What is required:
The task calls for an exact copy of the records, without any images.

Collected data entries:
Content starts
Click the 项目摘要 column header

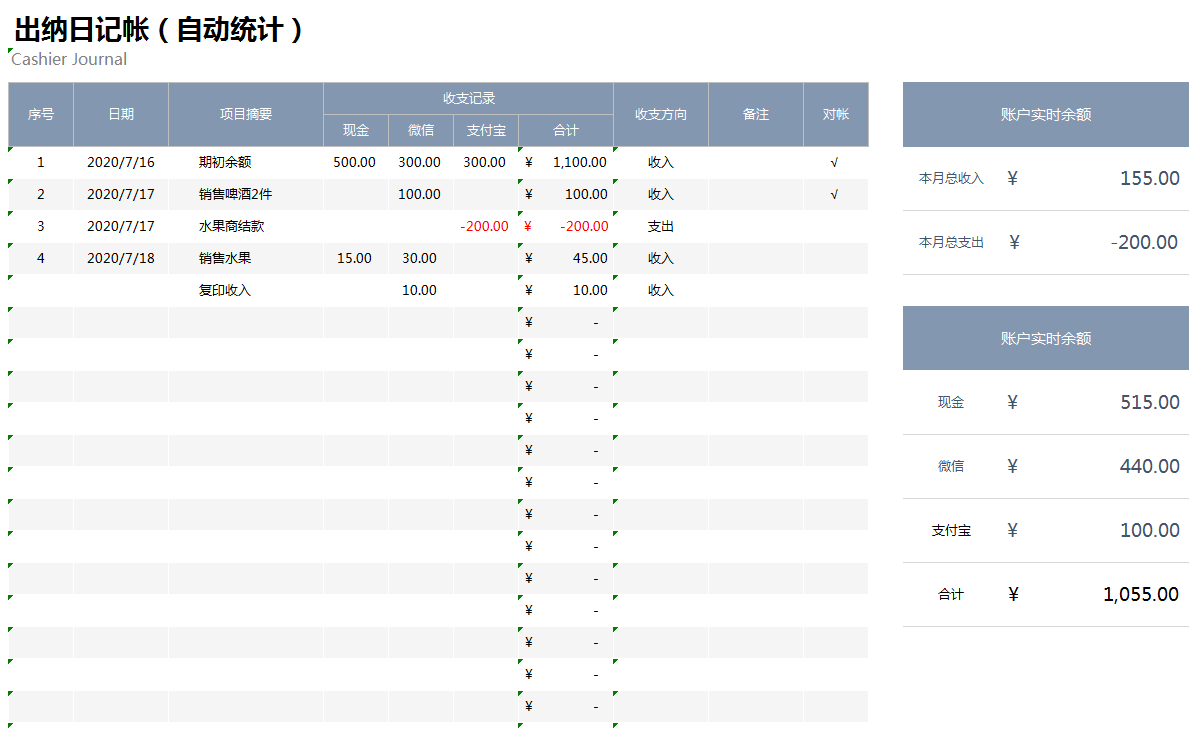[246, 114]
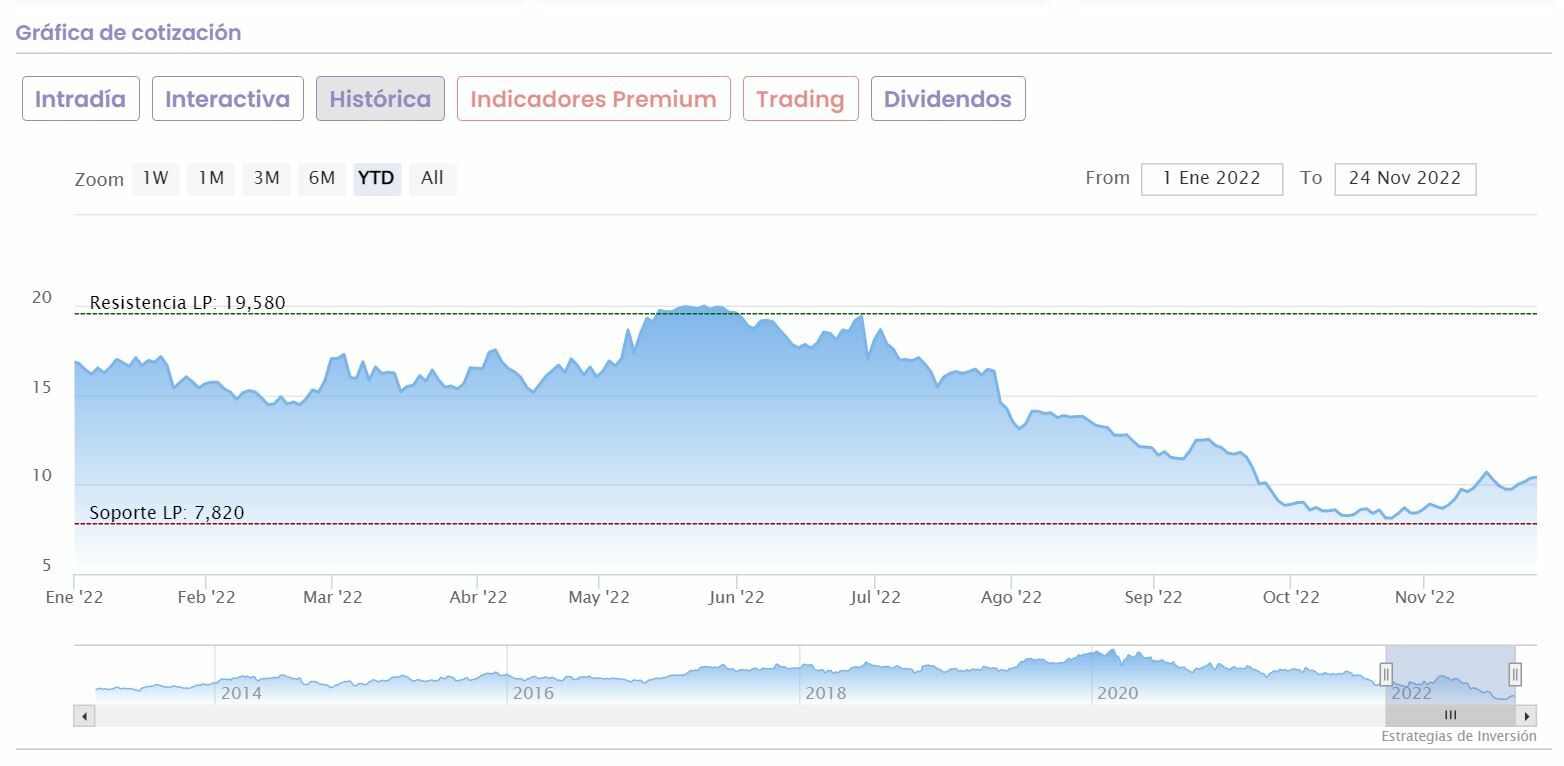Viewport: 1564px width, 766px height.
Task: Click the navigator scrollbar thumb grip
Action: pos(1450,716)
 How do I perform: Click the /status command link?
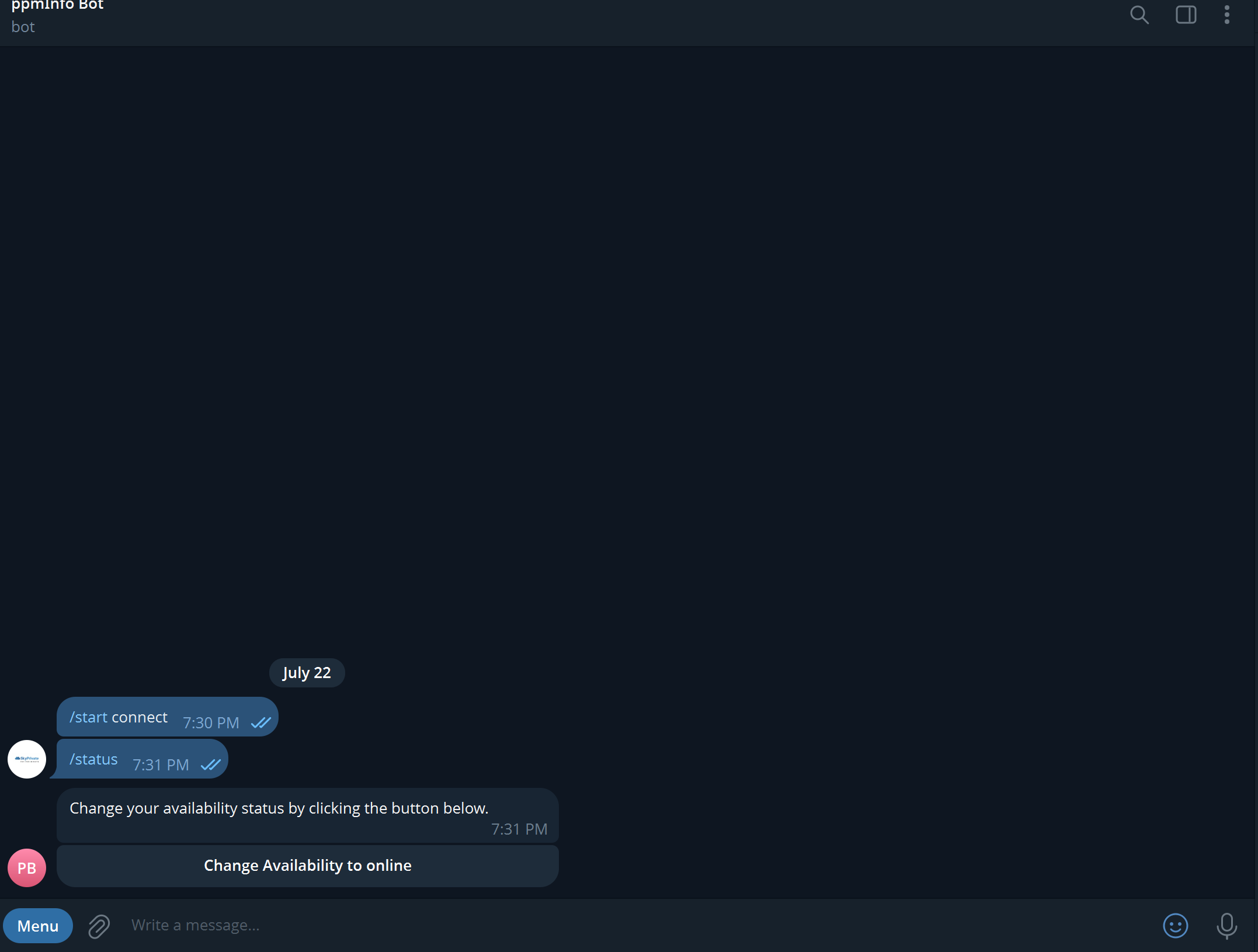[x=93, y=759]
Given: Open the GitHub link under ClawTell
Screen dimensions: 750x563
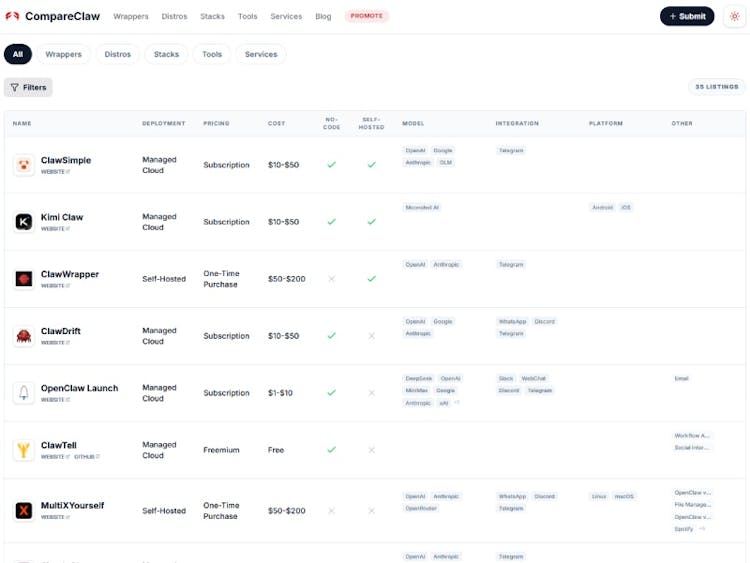Looking at the screenshot, I should pyautogui.click(x=86, y=456).
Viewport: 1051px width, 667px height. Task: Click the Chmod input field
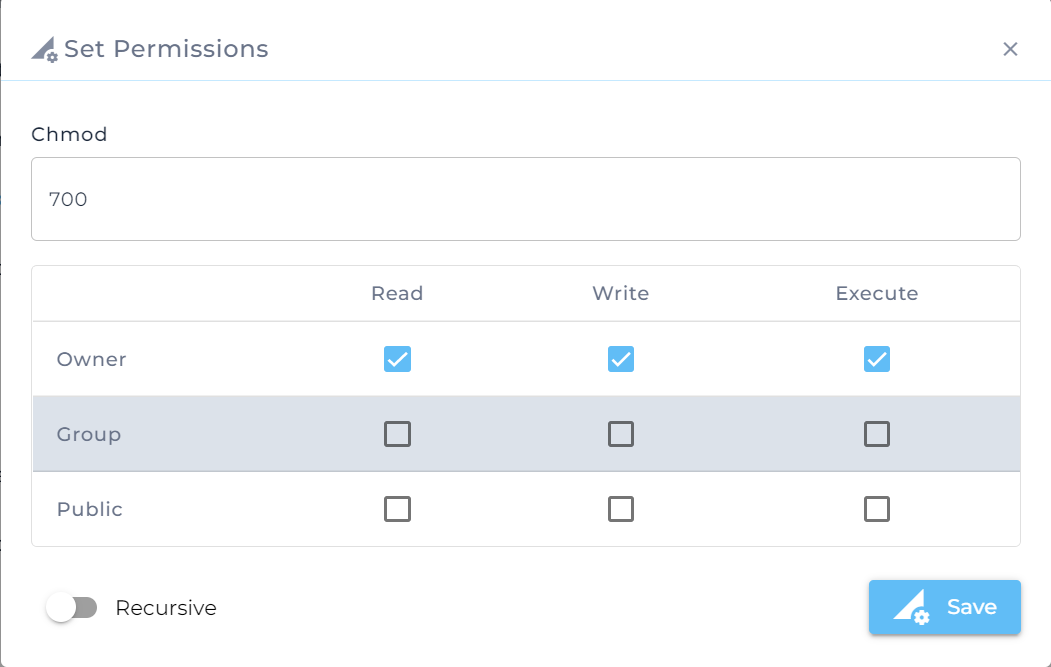526,199
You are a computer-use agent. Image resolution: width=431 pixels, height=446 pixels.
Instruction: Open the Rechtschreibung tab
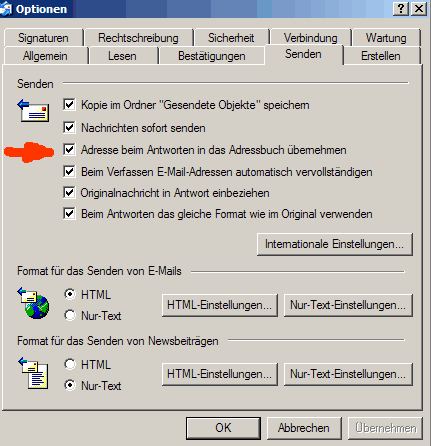click(x=138, y=38)
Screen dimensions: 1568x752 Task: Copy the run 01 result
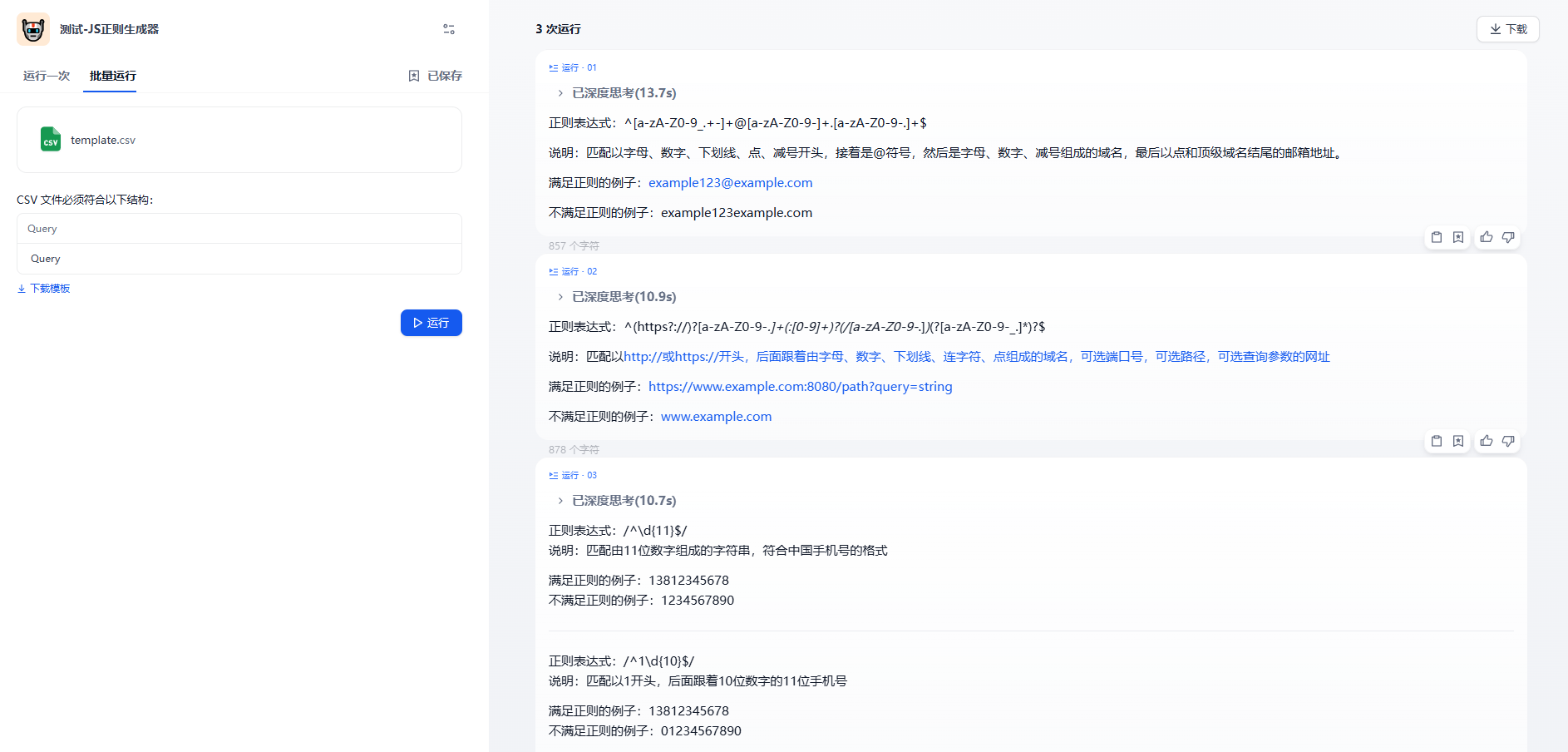point(1436,237)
Content ends
Solution to this task:
Click the 项目摘要 column header

[246, 114]
Viewport: 1564px width, 766px height.
Task: Click the navigator scrollbar thumb grip
Action: pos(1450,716)
 How do I perform: Click the /status command link?
[x=93, y=759]
Given: Open the GitHub link under ClawTell
Screen dimensions: 750x563
Looking at the screenshot, I should pyautogui.click(x=86, y=456).
Viewport: 1051px width, 667px height. Task: Click the Chmod input field
526,199
You are a computer-use agent. Image resolution: width=431 pixels, height=446 pixels.
Instruction: Open the Rechtschreibung tab
click(x=138, y=38)
Screen dimensions: 1568x752 Task: Copy the run 01 result
point(1436,237)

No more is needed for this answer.